Key Responsibilities:

  • Perform comprehensive medical necessity reviews (prospective, concurrent, and retrospective) for a wide range of healthcare services, applying clinical expertise, established medical policies, and evidence-based guidelines.
  • Conduct thorough prior authorization reviews, ensuring alignment with clinical criteria, regulatory requirements, and contractual agreements.
  • Lead and conduct effective peer-to-peer discussions with requesting practitioners, providing clear clinical rationales for determinations, facilitating open dialogue, and seeking alternative solutions when appropriate.
  • Issue medical necessity denials when warranted, providing comprehensive and well-documented rationales in compliance with all relevant regulations and appeal processes.
  • Collaborate closely with internal teams, including Nurse Practitioners, Care Coordinators, and Operations, to optimize utilization management processes and improve member outcomes.
  • Contribute to the development, review, and revision of medical policies, clinical guidelines, and utilization management protocols.
  • Participate in quality improvement initiatives, audits, and committee meetings as required.
  • Maintain meticulous documentation of all review activities, decisions, and peer-to-peer interactions.
  • Stay abreast of current medical literature, healthcare trends, regulatory changes, and industry best practices in utilization management.
  • Champion a member-centric approach while balancing clinical efficacy and cost-effectiveness.
  • Embrace the fast-paced, evolving nature of a startup environment, demonstrating adaptability and a proactive approach to problem-solving.
Qualifications:
  • Doctor of Medicine (MD) or Doctor of Osteopathic Medicine (DO) degree from an accredited medical school.
  • Board Certification in a medical specialty.

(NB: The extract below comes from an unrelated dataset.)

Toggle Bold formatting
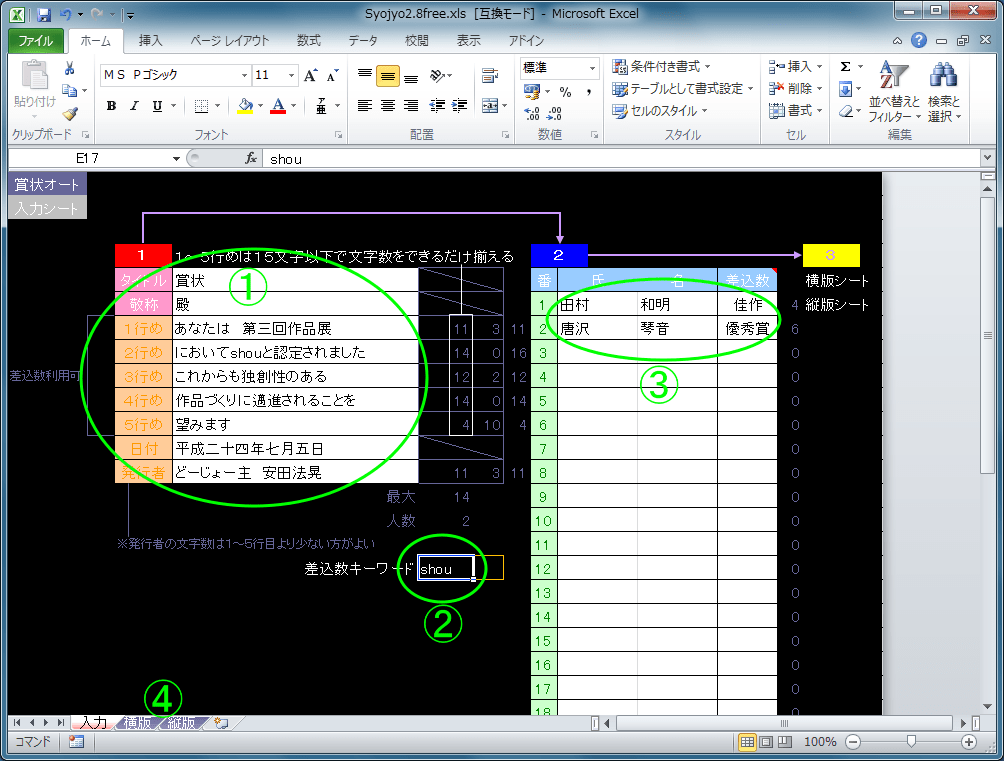 click(111, 106)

  • Active and unrestricted Medical License in at least one US state, with the ability to obtain additional state licenses as needed (Curative will support additional licensure processes).
  • Minimum of 5 years of clinical practice experience.
  • Minimum of 2-3 years of experience in utilization management, medical review, or prior authorizations within an insurance or managed care organization.
  • Demonstrated success in conducting peer-to-peer discussions with external practitioners, with excellent communication and interpersonal skills.
  • Profound understanding of medical necessity criteria, evidence-based medicine, and healthcare utilization management principles.
  • Strong analytical and critical thinking skills, with the ability to synthesize complex clinical information and make sound medical decisions.
  • Exceptional written and verbal communication skills, capable of explaining complex medical decisions clearly and empathetically.
  • Proficiency with electronic health records (EHR) systems and utilization management software.
  • Self-motivated, highly organized, and able to manage a high volume of cases effectively in a remote work environment.
  • A "roll up your sleeves" attitude and a genuine excitement for contributing to a rapidly growing, innovative startup.
  • No travel required for this position.
Perks & Benefits:
  • Curative Health Plan (100% employer-covered medical premiums for you and 50% coverage for dependents on the base plan.)


    • $0 copays and $0 deductibles (with completion of our Baseline Visit )
    • Preventive and primary care built in
    • Mental health support (Rula, Televero, Two Chairs, Recovery Unplugged)
    • One-on-one care navigation
    • Chronic condition programs (diabetes, weight, hypertension)
    • Maternity and family planning support
    • 24/7/365 Curative Telehealth
    • Pharmacy benefits
  • Comprehensive dental and vision coverage
  • Employer-provided life and disability coverage with additional supplemental options
  • Flexible spending accounts
  • Flexible work options: remote and in-person opportunities
  • Generous PTO policy plus 11 paid annual company holidays
  • 401K for full-time employees
  • Generous Up to 8-12 weeks paid parental leave, based on role eligibility.